• [Dataset content]
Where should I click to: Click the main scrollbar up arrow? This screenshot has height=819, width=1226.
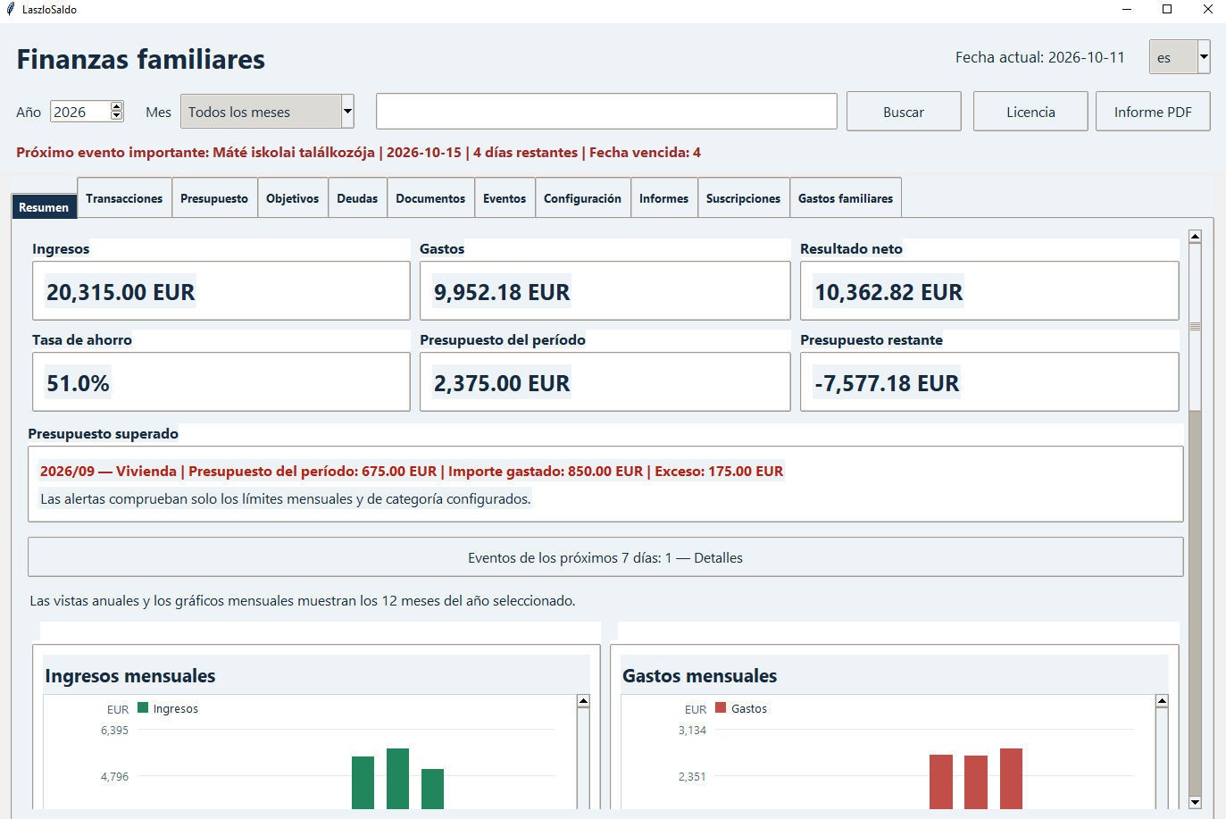1195,237
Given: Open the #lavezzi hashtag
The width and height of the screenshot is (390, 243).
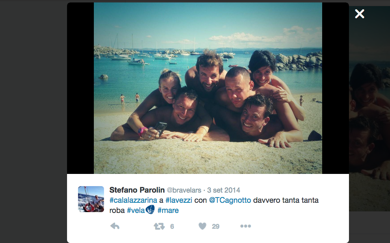Looking at the screenshot, I should tap(179, 200).
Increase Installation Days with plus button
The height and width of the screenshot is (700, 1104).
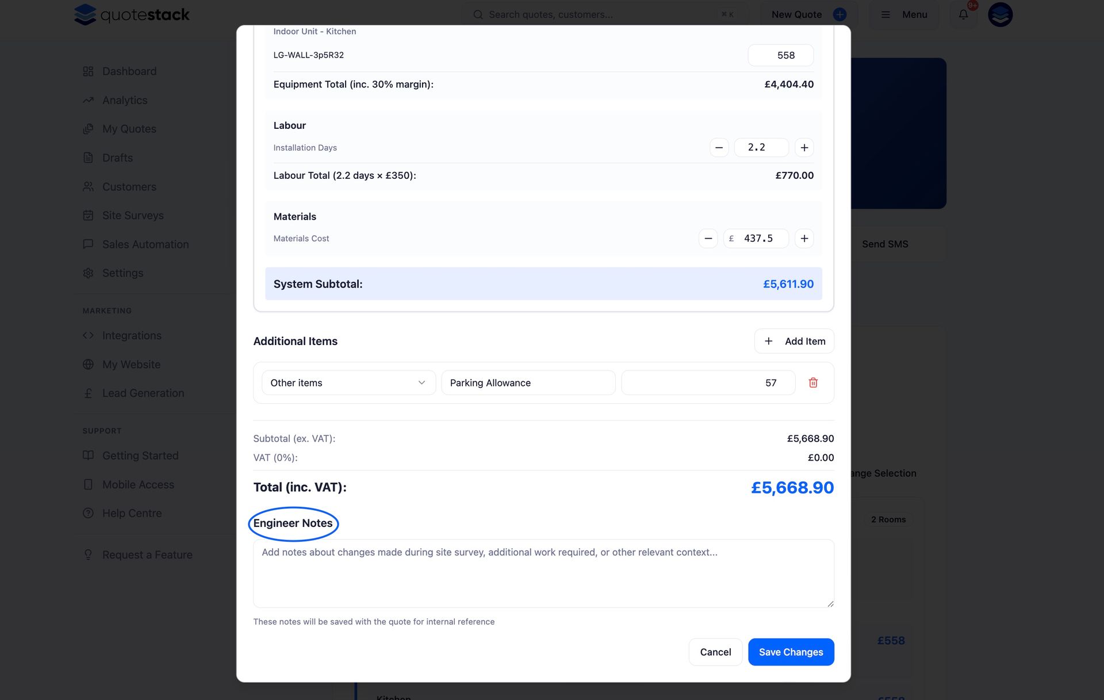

• [Assignment] Every line from the top of the records above to the line with "Increase Installation Days with plus button", inclusive, should be duplicated exactly, minus the pictures.

• [Task result]
Where should I click to: Click the main scrollbar up arrow? This screenshot has height=819, width=1226.
1195,237
Given: Open the #lavezzi hashtag
The width and height of the screenshot is (390, 243).
Looking at the screenshot, I should tap(179, 200).
Increase Installation Days with plus button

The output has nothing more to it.